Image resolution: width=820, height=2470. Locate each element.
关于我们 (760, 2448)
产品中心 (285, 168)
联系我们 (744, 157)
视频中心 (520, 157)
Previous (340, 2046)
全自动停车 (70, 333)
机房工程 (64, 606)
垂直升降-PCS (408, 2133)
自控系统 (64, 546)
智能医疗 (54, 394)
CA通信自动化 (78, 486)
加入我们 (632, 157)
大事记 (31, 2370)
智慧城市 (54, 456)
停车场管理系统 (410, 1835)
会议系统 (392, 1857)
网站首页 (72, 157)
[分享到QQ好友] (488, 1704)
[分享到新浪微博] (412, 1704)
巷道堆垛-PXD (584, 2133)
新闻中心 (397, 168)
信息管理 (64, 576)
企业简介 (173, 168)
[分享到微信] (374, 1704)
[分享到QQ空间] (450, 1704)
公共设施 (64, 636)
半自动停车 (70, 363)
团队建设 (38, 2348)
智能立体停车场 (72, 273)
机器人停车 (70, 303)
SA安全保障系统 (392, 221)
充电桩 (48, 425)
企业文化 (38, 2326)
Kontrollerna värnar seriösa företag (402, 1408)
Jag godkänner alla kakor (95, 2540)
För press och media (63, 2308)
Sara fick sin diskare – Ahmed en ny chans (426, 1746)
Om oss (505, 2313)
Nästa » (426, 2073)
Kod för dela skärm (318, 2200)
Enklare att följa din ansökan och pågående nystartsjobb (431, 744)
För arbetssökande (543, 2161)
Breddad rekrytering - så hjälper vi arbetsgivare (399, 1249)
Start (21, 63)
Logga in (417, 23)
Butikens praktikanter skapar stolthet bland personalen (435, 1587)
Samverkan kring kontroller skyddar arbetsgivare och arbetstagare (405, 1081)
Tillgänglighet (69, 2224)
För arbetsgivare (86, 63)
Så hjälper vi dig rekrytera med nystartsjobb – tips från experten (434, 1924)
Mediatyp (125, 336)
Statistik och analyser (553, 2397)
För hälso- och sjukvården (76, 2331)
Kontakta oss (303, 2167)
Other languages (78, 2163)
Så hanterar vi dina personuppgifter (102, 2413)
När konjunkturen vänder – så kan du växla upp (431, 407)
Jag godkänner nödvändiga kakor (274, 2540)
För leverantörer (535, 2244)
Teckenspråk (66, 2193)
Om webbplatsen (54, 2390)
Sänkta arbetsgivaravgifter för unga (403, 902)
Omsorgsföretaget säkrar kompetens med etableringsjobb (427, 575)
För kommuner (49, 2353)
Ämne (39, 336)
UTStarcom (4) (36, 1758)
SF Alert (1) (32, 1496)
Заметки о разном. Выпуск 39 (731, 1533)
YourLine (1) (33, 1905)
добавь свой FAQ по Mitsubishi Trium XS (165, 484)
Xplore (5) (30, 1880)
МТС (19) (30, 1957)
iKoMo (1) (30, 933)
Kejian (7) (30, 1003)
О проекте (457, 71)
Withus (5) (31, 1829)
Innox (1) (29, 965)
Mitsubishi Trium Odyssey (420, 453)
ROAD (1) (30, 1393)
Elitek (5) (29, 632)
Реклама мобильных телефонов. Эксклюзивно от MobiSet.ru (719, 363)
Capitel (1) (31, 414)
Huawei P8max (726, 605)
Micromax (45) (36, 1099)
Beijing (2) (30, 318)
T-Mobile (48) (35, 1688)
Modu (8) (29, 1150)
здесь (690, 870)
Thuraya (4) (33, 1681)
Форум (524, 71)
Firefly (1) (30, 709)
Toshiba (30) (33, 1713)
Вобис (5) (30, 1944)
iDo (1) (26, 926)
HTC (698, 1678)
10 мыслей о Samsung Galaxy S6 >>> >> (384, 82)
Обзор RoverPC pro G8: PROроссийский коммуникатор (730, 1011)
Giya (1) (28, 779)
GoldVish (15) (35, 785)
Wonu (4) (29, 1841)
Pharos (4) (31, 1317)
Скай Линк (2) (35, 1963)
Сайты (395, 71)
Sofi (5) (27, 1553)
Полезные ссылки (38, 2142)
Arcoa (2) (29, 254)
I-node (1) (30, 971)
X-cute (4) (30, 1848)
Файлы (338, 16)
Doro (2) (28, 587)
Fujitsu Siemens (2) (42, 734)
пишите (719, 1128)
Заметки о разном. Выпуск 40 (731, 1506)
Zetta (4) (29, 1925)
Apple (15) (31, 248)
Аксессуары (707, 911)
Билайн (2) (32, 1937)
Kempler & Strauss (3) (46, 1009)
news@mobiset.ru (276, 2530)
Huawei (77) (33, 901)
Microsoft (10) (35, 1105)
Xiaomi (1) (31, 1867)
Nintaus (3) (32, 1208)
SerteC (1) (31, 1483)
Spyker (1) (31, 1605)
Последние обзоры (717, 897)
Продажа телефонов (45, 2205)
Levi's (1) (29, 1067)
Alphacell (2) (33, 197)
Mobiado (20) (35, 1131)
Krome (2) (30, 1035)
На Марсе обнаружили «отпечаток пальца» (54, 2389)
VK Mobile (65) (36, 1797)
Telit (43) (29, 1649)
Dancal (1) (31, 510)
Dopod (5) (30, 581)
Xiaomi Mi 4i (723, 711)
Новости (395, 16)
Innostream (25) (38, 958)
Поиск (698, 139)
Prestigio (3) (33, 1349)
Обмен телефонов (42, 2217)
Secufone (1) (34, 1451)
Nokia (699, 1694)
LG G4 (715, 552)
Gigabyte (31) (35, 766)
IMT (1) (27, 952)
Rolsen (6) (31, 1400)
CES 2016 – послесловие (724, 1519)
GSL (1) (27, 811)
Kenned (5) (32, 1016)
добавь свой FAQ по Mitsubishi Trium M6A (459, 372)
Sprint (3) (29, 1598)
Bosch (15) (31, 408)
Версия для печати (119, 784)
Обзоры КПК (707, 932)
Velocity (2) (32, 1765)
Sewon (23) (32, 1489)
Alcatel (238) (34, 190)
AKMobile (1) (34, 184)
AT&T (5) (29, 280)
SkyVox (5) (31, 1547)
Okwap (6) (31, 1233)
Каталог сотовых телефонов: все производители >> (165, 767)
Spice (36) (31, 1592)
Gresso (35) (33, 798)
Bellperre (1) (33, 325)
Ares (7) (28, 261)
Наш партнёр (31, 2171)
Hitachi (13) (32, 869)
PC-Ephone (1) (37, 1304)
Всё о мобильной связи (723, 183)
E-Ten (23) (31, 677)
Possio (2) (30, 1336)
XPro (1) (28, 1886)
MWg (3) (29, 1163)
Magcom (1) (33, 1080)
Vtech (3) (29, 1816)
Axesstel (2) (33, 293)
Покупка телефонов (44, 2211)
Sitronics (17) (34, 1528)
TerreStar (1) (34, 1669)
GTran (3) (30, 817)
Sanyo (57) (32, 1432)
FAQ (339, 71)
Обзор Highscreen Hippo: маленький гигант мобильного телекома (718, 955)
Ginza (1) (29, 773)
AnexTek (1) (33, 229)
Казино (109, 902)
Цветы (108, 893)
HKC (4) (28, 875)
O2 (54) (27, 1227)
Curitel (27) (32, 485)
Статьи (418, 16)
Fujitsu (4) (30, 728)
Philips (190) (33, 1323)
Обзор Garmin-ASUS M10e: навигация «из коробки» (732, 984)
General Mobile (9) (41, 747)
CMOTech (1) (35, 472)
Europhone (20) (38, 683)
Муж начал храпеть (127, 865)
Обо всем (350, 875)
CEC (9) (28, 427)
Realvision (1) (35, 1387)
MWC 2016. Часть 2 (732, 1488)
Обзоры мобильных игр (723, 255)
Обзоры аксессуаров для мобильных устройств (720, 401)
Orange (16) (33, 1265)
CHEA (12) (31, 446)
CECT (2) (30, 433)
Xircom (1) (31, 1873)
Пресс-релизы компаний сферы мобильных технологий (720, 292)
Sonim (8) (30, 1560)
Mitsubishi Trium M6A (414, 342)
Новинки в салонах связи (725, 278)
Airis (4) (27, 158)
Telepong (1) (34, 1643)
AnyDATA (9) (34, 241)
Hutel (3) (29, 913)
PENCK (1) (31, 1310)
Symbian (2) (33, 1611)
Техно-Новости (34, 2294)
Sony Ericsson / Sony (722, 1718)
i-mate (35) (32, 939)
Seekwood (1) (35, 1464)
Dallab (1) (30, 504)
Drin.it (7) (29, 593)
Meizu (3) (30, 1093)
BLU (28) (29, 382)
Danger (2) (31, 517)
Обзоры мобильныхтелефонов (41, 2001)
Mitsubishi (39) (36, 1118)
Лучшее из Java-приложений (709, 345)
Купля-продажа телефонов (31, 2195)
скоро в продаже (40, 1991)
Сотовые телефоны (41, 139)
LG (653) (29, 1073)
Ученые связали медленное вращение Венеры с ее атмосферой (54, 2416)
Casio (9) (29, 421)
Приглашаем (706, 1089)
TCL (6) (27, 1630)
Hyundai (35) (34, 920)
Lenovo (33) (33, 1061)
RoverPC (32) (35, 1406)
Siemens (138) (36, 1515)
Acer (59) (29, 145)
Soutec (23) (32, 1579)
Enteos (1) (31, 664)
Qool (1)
+++
**Exercise objective**. Take the stretch of lines above from the one containing "Полезные ссылки (38, 2142)" through the one containing "Alcatel (238) (34, 190)" and repeat it exactly, adding no other line.

**Answer for the task**.
Полезные ссылки (38, 2142)
Arcoa (2) (29, 254)
I-node (1) (30, 971)
X-cute (4) (30, 1848)
Файлы (338, 16)
Doro (2) (28, 587)
Fujitsu Siemens (2) (42, 734)
пишите (719, 1128)
Заметки о разном. Выпуск 40 (731, 1506)
Zetta (4) (29, 1925)
Apple (15) (31, 248)
Аксессуары (707, 911)
Билайн (2) (32, 1937)
Kempler & Strauss (3) (46, 1009)
news@mobiset.ru (276, 2530)
Huawei (77) (33, 901)
Microsoft (10) (35, 1105)
Xiaomi (1) (31, 1867)
Nintaus (3) (32, 1208)
SerteC (1) (31, 1483)
Spyker (1) (31, 1605)
Последние обзоры (717, 897)
Продажа телефонов (45, 2205)
Levi's (1) (29, 1067)
Alphacell (2) (33, 197)
Mobiado (20) (35, 1131)
Krome (2) (30, 1035)
На Марсе обнаружили «отпечаток пальца» (54, 2389)
VK Mobile (65) (36, 1797)
Telit (43) (29, 1649)
Dancal (1) (31, 510)
Dopod (5) (30, 581)
Xiaomi Mi 4i (723, 711)
Новости (395, 16)
Innostream (25) (38, 958)
Поиск (698, 139)
Prestigio (3) (33, 1349)
Обмен телефонов (42, 2217)
Secufone (1) (34, 1451)
Nokia (699, 1694)
LG G4 (715, 552)
Gigabyte (31) (35, 766)
IMT (1) (27, 952)
Rolsen (6) (31, 1400)
CES 2016 – послесловие (724, 1519)
GSL (1) (27, 811)
Kenned (5) (32, 1016)
добавь свой FAQ по Mitsubishi Trium M6A (459, 372)
Sprint (3) (29, 1598)
Bosch (15) (31, 408)
Версия для печати (119, 784)
Обзоры КПК (707, 932)
Velocity (2) (32, 1765)
Sewon (23) (32, 1489)
Alcatel (238) (34, 190)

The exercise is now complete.